[TASK] Check each line of the listing for the string "computer". Copy those where it appears.

....................

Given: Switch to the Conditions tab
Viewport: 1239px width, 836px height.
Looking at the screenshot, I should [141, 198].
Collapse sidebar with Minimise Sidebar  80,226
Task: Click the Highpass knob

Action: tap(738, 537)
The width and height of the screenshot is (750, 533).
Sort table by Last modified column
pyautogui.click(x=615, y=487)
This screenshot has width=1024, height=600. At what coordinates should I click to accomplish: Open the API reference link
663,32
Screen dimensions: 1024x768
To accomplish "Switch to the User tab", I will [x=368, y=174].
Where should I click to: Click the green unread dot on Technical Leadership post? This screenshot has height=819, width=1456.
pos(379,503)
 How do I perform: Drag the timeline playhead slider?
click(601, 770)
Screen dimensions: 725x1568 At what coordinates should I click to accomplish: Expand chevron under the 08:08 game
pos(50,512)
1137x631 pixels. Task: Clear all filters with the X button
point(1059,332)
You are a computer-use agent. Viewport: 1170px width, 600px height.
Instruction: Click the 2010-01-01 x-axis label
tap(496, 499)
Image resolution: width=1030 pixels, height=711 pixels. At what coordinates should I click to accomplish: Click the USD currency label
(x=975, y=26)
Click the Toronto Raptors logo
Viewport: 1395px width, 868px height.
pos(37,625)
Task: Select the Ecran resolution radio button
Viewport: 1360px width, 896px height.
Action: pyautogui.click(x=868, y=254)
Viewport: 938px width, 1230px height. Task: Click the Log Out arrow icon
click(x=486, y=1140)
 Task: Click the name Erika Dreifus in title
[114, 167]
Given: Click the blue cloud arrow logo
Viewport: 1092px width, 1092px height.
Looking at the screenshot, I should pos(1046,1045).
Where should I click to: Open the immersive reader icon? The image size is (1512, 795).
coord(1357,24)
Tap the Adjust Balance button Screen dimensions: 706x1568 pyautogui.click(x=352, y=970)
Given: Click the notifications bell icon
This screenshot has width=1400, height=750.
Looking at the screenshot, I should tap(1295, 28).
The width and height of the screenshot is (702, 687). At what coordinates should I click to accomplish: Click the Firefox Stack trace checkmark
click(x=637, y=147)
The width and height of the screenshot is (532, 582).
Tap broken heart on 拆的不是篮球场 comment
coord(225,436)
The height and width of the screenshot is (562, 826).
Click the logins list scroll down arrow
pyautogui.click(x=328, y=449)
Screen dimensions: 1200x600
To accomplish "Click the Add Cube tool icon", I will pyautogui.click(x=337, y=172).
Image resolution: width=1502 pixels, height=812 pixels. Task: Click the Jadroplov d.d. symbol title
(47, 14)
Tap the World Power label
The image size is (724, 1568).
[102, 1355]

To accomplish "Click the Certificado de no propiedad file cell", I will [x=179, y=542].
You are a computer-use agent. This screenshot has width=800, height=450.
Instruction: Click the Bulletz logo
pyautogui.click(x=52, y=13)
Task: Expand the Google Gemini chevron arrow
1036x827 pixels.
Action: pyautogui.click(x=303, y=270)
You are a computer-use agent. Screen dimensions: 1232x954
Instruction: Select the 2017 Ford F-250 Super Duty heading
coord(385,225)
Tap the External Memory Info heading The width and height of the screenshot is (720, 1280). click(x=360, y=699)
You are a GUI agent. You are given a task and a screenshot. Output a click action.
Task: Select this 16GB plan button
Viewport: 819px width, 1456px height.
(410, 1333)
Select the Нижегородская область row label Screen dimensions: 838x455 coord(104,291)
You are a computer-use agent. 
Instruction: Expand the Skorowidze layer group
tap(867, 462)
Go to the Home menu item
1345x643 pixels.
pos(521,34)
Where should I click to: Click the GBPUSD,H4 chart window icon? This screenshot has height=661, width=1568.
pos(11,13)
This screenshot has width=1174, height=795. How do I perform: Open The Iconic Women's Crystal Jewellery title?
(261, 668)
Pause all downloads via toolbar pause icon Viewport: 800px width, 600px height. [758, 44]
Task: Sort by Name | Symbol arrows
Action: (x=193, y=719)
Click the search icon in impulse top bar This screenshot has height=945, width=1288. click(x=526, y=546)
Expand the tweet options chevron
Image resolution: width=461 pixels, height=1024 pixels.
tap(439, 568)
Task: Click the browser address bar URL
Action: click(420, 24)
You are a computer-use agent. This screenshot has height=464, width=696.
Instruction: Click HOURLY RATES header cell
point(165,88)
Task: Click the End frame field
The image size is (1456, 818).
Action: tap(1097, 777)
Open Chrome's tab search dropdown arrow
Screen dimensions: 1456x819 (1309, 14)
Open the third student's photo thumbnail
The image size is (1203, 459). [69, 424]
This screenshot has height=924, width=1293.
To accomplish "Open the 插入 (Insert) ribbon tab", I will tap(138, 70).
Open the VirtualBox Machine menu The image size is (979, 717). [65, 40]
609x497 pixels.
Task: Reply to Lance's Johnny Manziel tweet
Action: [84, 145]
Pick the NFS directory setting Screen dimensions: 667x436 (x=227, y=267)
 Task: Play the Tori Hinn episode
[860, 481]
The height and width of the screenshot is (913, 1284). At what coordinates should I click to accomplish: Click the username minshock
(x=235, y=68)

....................

[RESPONSE]
You are a computer-use agent. Viewport: 1170px width, 600px height.
You are a computer-use agent. This screenshot has width=800, height=450.
You are a computer-use agent. Screen dimensions: 1232x954
You are a computer-use agent. 
You are a computer-use agent. This screenshot has height=464, width=696.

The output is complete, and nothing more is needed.